Desde su torre de marfil, el dignatario contempla la extensión de su legado. Ahora muestra a quien quiera escuchar los frutos de su dilatada experiencia, años de iluminación entera. Pero en ocasiones, la actualidad le devuelve un amargo eco procedente de algunos de sus gestos. ¿Por qué se obcecan en deshacer lo que él, con tanto acierto, para los suyos quiso? Si los gobernaba de tal forma que su voz hablaba por ellos, si su tierra era una prolongación de su propia carne, sus impulsos... Aquella tierra de gentes proclives a la indiferencia era su vocación, su sueño. Aún recuerda cuando los suyos atendían todas sus indicaciones, interpretaban sus estados de ánimo y secundaban como un solo hombre sus visiones y proyectos. No había desacuerdo, nadie le aconsejaba, sólo le acompañaban dulces cantos. El tenía una misión: salvar a su tierra del pasado y de sí misma. Y los demás, daba igual si estaban o no equivocados.

Mas su alejamiento del mundo parece ahora mayor que entonces, pues ve, como un padre impotente ante la conducta de su díscolo hijo, cómo el rumbo que sigue su nave no es el que había trazado. Porque esta nave va, y va a pesar de quien la gobierna. Pero fue su empeño, y a su tierra dedicó su vida, lo mejor de sí mismo, aunque ahora se sienta triste y vejado. El tiempo es un juez supremo, el más alto tribunal, y a la hora de sentenciar no tiene en cuenta ni a hombres ni a políticos.

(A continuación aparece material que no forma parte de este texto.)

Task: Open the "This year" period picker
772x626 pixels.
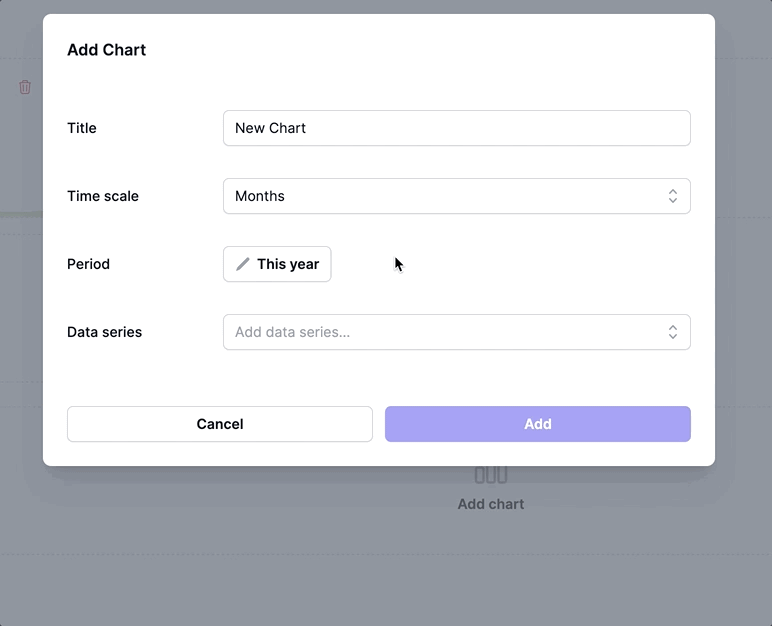Action: click(277, 264)
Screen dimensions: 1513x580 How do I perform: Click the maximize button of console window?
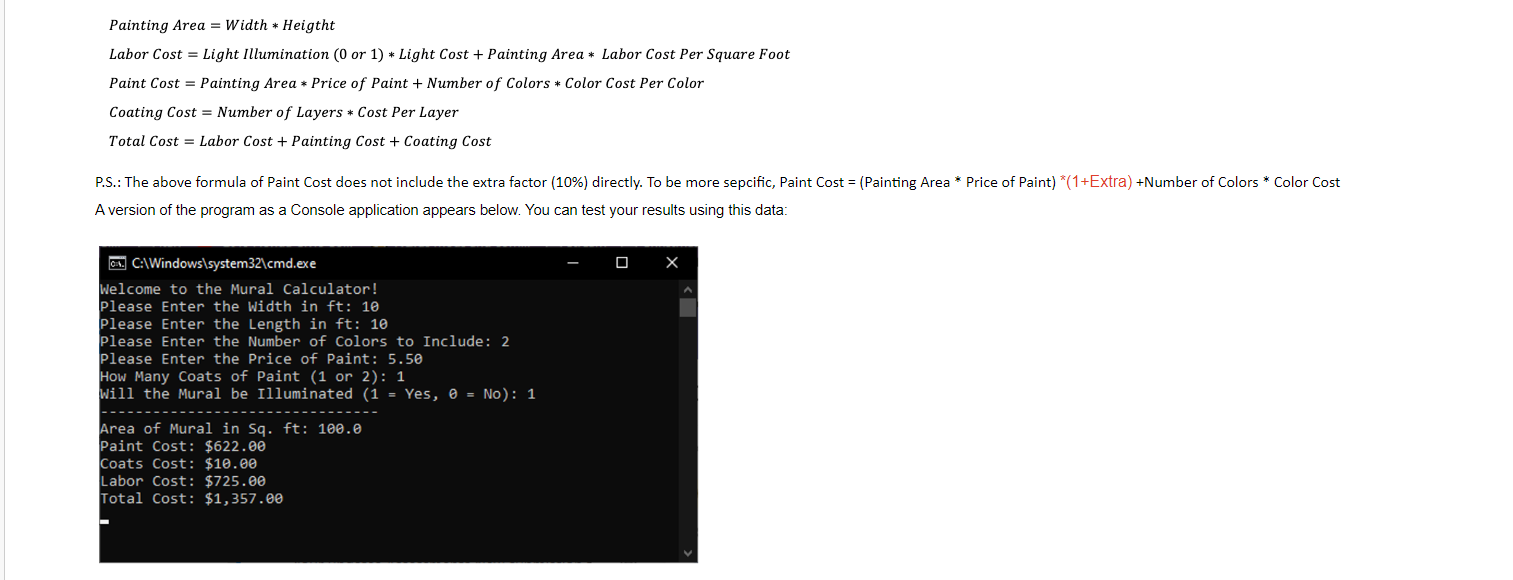coord(622,262)
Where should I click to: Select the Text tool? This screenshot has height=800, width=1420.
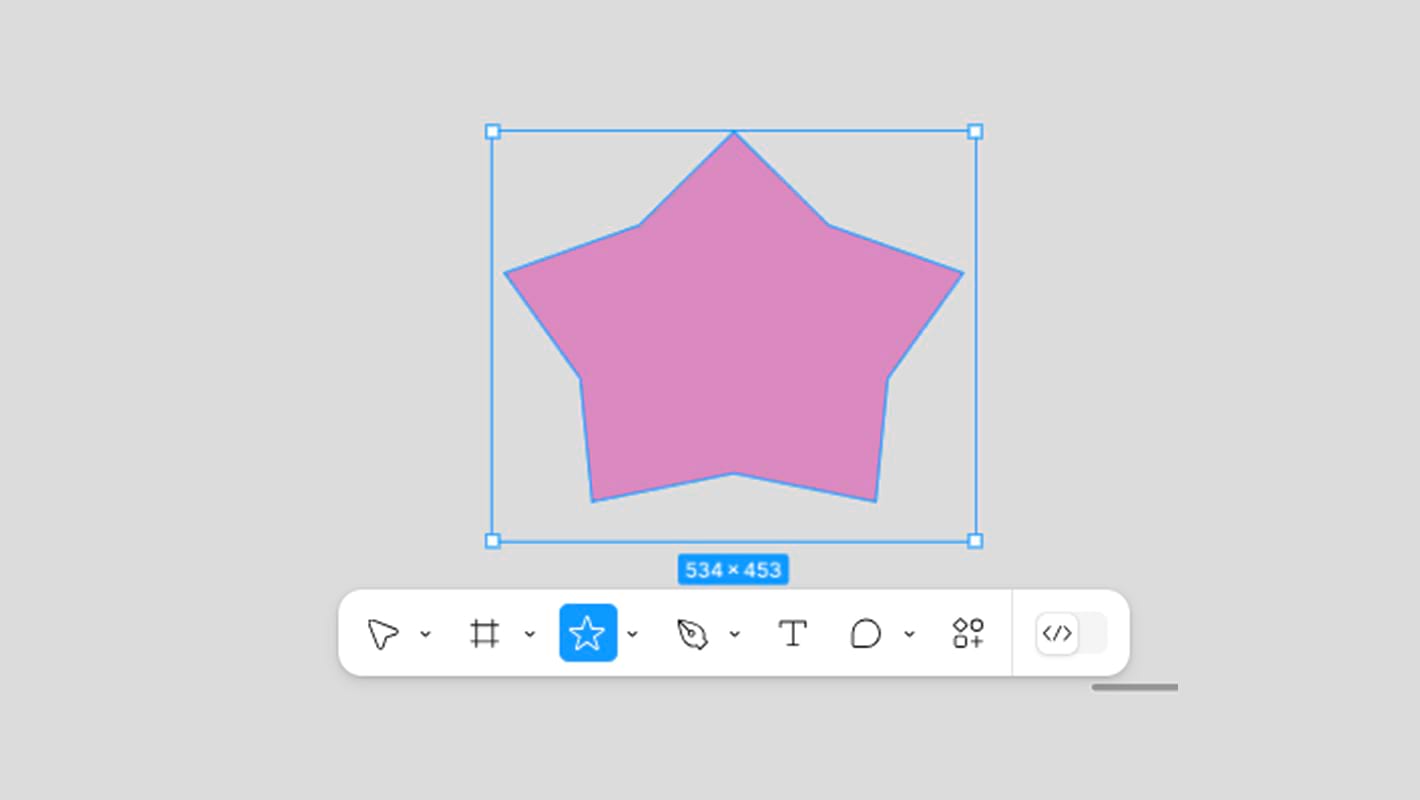[x=793, y=634]
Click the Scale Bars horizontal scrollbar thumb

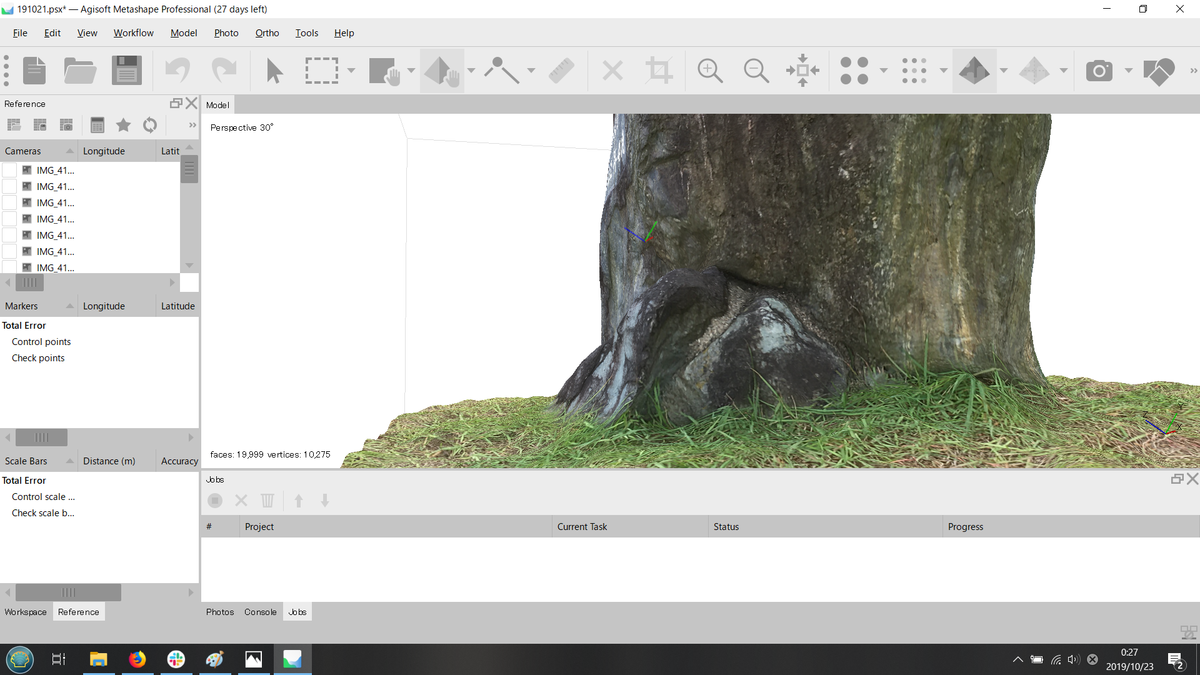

Por eso le duele asomarse a la memoria, pues el papel que la historia asigna a sus regidores a veces es más duro que el propio olvido. ¿Por qué le aterra tanto la profundidad escasa, el menguante alcance de sus designios y los cambios que obró en su tierra y en los suyos ? Nadie le advirtió, absorto como estaba en engrandecerla a su modo, y engrandecerse a sí mismo a través de ella, del mal que ahora conoce como la palma de su mano; la sombría soledad del mandatario, la insoportable inercia de las cosas.